Sirène
Nous ? Un nous existait-il toujours ? Formions-nous toujours un nous ? Est-ce que toujours pouvait encore s'appliquer à nous ? Sans cesse et sans répit, nous repensions à ce que nous fûmes il y a un temps déjà. Quelques mois s'étaient écoulés et Lucas nous manquait plus que tout au monde. Nous l'aimions tellement, nous nous aimions tant. Aucun d'entre nous n'avait pardonné à la vie de nous avoir arrachés un ange, notre Ange. Lucas Duchamps était devenu une appellation maudite, interdite, les adultes ne le prononçaient plus. Ils parlaient désormais d'un fils Duchamps, ou mieux du garçon qui s'était suicidé. Les langues de vipère se donnaient d'ailleurs à cœur joie d'insulter le défunt, en le traitant de faible ; ils accusaient aussi la famille. Tantôt entendait-on des 's'ils l'avaient bien éduqué, il serait vivant à cette heure-ci' ou des 'pas étonnant qu'il soit mort, vu la fréquentation qu'il avait'. Kai, bien que personne ne l'ait revu, se trouvait dans toutes les discussions. Les serpents avaient fait courir le bruit que Lucas et lui entretenaient une relation malsaine et secrète, ils le pensaient depuis le discours du bleuté aux funérailles. Cependant, ils ne se rendaient pas compte de la fausseté de leur propos. La mort de Lucas Duchamps n'avait pas qu'entraîné la destruction du nous, mais aussi elle avait déchaîné les idiots de ce monde, révélant l'hypocrisie naturelle de l'être humain. Et, parmi toute cette désolation, une jeune femme souffrait.

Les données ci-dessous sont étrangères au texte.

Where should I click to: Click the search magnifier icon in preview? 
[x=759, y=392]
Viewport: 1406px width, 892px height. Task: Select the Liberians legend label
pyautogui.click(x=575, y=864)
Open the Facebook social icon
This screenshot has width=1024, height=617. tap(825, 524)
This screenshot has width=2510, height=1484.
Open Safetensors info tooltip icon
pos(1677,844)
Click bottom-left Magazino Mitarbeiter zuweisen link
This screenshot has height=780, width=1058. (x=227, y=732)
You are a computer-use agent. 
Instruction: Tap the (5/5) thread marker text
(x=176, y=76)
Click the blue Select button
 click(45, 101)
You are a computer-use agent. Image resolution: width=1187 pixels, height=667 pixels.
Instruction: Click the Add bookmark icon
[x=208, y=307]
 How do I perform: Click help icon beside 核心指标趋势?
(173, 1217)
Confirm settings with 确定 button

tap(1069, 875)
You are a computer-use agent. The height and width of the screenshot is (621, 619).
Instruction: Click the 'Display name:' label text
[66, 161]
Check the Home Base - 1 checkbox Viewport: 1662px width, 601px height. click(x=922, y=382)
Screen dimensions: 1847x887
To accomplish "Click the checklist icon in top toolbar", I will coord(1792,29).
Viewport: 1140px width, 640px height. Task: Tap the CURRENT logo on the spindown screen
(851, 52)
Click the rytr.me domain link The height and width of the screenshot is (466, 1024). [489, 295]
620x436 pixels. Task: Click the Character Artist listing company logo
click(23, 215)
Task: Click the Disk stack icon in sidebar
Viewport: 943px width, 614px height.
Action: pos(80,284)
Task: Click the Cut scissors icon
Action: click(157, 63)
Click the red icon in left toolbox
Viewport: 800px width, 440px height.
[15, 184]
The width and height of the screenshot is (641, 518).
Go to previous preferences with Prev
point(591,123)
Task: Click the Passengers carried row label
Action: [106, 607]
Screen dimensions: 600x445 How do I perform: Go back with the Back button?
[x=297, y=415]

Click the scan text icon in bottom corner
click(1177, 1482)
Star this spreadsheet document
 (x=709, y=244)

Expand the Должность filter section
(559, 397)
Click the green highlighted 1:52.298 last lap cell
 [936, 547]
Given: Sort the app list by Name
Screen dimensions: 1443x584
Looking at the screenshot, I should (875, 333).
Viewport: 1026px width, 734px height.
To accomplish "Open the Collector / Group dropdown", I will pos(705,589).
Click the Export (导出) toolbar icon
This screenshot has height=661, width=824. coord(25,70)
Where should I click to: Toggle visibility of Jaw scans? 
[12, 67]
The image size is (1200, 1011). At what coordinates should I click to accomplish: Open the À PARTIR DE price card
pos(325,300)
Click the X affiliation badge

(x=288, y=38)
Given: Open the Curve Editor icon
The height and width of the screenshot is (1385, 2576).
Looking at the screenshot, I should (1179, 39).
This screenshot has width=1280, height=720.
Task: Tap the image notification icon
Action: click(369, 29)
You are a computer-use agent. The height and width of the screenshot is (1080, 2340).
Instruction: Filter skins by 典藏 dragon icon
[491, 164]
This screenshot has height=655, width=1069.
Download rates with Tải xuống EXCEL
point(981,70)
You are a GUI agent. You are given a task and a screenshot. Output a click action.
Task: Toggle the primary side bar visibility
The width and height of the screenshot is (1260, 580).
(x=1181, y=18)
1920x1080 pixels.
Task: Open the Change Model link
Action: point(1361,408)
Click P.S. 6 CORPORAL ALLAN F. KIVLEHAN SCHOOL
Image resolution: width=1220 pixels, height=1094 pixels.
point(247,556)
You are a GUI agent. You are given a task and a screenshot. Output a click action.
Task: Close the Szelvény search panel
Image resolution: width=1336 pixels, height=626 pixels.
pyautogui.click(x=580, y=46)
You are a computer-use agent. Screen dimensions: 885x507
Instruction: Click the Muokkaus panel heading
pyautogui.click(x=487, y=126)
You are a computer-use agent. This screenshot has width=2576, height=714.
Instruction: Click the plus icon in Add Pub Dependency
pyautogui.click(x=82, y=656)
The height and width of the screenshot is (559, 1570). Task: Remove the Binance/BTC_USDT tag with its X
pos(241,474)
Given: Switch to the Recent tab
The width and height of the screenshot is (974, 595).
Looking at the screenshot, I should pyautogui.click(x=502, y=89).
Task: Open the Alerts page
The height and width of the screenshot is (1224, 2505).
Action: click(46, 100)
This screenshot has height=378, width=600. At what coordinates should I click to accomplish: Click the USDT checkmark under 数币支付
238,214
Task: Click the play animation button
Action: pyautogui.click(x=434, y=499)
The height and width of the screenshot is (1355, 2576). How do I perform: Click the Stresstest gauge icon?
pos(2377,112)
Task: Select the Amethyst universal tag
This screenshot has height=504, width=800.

Antoine soupira pour la millionième fois. Julien, dans son dos, riait à gorge déployée et tentait de cacher son hilarité comme il le pouvait. Cela faisait bientôt deux heures que son cours de danse avait débuté et il en avait déjà marre. Pourtant, il ne s'agissait que de la troisième séance. L'envie d'abandonner les métiers de l'enseignement le saisissait dès qu'il la voyait. Elle, cette créature envoyée du néant infernal, qui s'amusait à détruire son moral. Elle, aussi belle que furie, qui ne respectait aucun de ses ordres, épuisant son énergie vitale.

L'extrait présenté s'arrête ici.